Selon le prêtre, chaque jour ont lieu différents désordres dans le pays mais seuls les plus importants sont rapportés par la presse. Les révoltes sont motivées par le surpeuplement et peut-être pourront-elles voir leur nombre diminuer seulement après que le gouvernement ait pris une série de mesures. La première (à prendre NDT) devrait consister à fournir une assistance légale aux détenus, qui passent trop de temps dans l’attente, avant d’être jugés.

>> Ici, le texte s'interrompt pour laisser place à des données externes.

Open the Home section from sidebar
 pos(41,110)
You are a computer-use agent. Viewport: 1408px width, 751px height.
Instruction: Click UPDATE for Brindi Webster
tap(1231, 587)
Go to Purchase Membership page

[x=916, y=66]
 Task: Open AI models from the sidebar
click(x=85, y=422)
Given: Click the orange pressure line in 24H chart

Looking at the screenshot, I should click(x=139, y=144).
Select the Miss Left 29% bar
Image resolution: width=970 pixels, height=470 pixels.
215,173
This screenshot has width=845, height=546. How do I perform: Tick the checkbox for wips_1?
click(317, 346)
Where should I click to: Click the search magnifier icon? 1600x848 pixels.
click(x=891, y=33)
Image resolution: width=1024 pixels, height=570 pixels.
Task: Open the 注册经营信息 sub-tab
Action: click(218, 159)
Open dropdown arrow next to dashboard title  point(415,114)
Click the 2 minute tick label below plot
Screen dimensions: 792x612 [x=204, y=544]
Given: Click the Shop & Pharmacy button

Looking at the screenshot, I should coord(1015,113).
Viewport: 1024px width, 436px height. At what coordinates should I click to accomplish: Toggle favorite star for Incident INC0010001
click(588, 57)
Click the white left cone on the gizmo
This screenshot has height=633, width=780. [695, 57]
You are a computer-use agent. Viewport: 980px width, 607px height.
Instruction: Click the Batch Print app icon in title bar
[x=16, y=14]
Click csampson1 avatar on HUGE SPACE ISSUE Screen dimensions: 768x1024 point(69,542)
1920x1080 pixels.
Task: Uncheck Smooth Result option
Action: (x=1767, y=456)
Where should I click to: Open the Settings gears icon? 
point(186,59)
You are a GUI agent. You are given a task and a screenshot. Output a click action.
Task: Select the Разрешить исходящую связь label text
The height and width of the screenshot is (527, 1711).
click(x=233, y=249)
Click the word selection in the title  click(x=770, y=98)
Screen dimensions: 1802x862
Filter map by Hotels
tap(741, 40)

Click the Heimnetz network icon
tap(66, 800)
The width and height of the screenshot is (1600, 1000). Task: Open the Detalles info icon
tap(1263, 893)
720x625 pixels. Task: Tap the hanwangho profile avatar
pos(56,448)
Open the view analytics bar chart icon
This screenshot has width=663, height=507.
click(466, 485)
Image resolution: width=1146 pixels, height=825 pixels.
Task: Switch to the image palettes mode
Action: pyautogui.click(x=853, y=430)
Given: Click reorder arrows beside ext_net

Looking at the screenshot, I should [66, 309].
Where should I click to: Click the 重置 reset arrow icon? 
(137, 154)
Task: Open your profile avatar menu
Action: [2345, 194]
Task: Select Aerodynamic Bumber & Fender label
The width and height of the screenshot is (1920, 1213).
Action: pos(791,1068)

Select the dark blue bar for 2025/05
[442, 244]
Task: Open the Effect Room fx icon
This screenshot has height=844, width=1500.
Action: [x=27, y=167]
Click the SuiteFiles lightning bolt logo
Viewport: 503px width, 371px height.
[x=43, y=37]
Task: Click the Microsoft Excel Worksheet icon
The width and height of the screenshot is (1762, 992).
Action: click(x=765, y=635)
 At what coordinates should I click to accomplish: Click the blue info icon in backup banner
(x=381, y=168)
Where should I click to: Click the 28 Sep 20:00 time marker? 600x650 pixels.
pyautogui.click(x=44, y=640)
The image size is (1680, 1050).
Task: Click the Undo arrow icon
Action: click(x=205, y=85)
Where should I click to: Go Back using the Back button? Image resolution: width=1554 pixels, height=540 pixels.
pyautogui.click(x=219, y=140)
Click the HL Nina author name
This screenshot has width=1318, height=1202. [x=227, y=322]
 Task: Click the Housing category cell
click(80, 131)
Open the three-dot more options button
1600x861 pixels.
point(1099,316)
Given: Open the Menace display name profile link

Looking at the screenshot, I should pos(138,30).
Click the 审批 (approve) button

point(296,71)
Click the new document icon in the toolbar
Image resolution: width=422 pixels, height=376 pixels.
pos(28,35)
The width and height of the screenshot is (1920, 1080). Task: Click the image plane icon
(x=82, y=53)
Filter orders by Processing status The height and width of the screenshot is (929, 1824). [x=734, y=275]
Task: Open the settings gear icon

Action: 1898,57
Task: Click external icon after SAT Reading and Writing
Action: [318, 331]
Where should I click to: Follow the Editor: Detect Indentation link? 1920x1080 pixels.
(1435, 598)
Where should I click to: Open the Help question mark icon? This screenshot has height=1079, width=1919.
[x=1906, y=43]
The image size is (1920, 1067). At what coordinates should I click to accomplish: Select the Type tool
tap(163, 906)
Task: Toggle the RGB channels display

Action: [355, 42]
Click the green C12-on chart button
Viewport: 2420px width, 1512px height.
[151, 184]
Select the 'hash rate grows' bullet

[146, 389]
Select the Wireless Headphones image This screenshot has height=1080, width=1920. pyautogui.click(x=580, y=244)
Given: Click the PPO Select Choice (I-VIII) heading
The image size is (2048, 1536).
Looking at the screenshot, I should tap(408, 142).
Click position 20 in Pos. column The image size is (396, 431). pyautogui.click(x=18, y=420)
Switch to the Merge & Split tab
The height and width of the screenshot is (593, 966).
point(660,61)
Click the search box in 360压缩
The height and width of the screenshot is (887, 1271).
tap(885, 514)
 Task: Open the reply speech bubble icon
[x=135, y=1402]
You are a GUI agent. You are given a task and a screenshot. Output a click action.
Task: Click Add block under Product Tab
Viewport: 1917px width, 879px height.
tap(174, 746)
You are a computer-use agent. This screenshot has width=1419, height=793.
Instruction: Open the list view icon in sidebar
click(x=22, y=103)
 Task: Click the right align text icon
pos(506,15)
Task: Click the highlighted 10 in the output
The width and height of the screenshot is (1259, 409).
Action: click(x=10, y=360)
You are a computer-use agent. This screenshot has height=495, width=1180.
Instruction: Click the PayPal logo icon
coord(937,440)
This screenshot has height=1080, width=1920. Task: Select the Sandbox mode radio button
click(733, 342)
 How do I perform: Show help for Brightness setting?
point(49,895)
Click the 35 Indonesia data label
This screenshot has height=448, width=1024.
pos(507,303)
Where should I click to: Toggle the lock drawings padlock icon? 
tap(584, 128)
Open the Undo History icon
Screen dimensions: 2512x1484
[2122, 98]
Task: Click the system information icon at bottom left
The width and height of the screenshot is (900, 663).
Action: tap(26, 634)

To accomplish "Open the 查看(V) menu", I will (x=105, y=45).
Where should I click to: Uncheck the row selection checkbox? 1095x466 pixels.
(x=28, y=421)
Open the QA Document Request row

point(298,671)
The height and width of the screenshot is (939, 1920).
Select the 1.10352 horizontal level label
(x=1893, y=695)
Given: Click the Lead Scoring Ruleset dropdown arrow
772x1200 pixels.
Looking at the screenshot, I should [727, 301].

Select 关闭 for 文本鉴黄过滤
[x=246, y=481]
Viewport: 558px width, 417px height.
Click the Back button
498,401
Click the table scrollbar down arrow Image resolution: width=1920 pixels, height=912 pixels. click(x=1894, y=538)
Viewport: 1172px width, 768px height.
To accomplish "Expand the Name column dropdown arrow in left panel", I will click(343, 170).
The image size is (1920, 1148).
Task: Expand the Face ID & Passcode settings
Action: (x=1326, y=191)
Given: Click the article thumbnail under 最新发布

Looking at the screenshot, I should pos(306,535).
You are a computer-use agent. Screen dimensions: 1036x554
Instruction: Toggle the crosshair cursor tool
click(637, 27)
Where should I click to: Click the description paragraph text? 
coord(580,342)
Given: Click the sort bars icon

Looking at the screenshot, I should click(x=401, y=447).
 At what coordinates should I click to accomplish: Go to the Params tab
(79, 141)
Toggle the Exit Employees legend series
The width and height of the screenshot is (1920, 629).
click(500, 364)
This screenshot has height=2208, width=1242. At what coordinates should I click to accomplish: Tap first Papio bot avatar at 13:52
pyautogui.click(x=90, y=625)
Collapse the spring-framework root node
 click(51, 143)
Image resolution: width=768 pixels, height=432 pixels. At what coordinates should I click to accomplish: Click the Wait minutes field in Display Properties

Le prêtre a souligné que de nombreux détenus en attente de jugement se trouvent en cellule avec des prisonniers déjà condamnés.

 

Selon les dernières nouvelles d’agences d’information locales, la situation n’est pas tranquille et le gouvernement a autorisé, voici quelques heures, l’envoi de forces fédérales dans trois Etats du Brésil – Amazonas, Rondonia et Mato Grosso – afin de contenir des révoltes au sein de prisons de ces régions. Après le cas de Manaus, a eu lieu un massacre à Monte Cristo a Boa Vista (Roraima), où 33 détenus ont été tués le 6 janvier, la presse locale estimant qu’il s’est agit là de représailles après les événements de Manaus.